Der Neuköllner Lehrer Robin Grimm ist mit seinem Tiktok-Kanal "herr.grimm" für den Goldenen Blogger 2021 nominiert. Seit einem Jahr veröffentlicht er satirische Videos zum Thema Schule. Im Interview erzählt Grimm, warum er die Clips mit seinen Schülern dreht.

rbb|24: Herr Grimm, Ihr Tiktok-Kanal hat mittlerweile mehr als eine Million Follower. Wie ist er entstanden?

Robin Grimm: Anfang März 2020 war ich mit meinen Schülern auf Klassenfahrt in Paris. Dort haben ein paar Mädels Tiktok-Tänze gemacht und dazu gesungen. Ich habe erst überhaupt nicht verstanden, was sie da machen.

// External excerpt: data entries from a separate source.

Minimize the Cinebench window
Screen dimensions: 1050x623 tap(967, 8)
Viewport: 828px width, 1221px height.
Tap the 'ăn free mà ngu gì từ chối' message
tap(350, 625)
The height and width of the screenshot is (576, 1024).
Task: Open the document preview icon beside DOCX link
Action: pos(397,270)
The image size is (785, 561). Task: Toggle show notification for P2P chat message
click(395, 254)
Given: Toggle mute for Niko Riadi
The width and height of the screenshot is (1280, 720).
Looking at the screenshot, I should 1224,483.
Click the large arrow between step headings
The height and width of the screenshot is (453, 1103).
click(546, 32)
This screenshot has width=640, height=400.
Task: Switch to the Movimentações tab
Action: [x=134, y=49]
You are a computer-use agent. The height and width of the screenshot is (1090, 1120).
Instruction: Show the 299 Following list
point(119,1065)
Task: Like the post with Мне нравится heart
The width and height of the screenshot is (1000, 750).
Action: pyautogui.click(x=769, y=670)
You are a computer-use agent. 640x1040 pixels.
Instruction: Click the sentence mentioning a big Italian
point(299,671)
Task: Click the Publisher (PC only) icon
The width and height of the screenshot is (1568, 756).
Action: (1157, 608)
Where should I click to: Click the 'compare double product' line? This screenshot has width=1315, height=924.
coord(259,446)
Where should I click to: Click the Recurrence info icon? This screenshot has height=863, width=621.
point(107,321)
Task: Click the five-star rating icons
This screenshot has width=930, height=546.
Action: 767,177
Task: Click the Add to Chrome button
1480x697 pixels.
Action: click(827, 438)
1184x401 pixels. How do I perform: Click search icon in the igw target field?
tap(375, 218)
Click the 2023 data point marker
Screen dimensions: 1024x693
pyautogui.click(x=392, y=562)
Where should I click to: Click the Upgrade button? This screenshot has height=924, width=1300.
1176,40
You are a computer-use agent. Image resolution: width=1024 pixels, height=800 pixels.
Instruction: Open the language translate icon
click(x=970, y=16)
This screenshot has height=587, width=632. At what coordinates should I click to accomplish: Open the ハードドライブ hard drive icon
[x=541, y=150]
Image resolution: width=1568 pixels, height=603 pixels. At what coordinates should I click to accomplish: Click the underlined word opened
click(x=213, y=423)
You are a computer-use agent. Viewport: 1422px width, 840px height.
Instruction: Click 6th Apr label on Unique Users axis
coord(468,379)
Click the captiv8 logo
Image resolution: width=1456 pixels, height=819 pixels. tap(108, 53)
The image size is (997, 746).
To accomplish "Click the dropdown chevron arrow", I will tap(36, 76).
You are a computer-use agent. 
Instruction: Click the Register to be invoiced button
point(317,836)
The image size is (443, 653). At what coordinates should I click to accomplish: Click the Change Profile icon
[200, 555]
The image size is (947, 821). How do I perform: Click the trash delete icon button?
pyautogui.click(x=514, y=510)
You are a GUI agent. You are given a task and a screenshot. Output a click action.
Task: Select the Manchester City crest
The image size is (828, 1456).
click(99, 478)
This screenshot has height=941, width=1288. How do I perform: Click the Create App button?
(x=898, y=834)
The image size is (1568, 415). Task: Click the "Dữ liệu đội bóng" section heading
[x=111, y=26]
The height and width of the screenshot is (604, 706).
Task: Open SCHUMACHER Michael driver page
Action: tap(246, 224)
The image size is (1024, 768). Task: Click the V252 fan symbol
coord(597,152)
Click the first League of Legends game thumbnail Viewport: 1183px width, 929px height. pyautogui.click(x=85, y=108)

Aber sie haben mir das Ganze erklärt und gesagt: Herr Grimm, wir machen Ihnen jetzt einen TikTok-Kanal, jetzt tanzen Sie mal und wir nehmen das auf. Es war ein relativ alberner Tiktok-Tanz.

Ich bin grundsätzlich für alle Schandtaten zu haben und dachte: Okay, den Spaß machst du jetzt mal mit. Da lachen die Schüler und dann hat es sich auch wieder erledigt. Daraus wurde dann aber nichts: Am ersten Tag hatte mein Kanal schon 25.000 Aufrufe. Meine Schüler haben sehr krass darauf reagiert, dass dieses Video viral ging. Sie meinten: "Oha Herr Grimm, Sie werden jetzt voll fame."

Robin Grimm, Lehrer an der Gemeinschaftsschule Campus Efeuweg in Berlin-Neukölln, produziert mit seinen Schüler*innen ein Tanz-Video. (Bild: rbb)
Robin Grimm produziert mit seinen Schüler*innen ein Tanzvideo. (Bild: rbb) | Bild: rbb

Wie ging es dann weiter?

Nach dem ersten Lockdown habe ich angefangen, mit meinen Schülern Videos zu drehen - natürlich mit dem Einverständnis der Eltern. Wir machen hauptsächlich Comedy- und Tanzvideos. Ich bin früher professioneller Tänzer gewesen und kann diese tänzerische Kultur, die ein großer Teil von Tiktok ist, mit reinbringen. Vor Corona hatte ich eine Tanz-AG an der Schule geleitet.

Es gibt durchaus Parallelen zwischen Herrn Grimm auf Tiktok und Herrn Grimm im Unterricht. Die Parallelen sind wahrscheinlich auch erschreckend groß, aber in der Unterrichtssituation ist es in keiner Weise so, dass der nötige Respekt fehlt. Vielmehr glaube ich, dass Schüler es toll finden, dass Lehrer sich mit ihren Themen auseinandersetzen. Das fördert sogar den Respekt bei den Schülern.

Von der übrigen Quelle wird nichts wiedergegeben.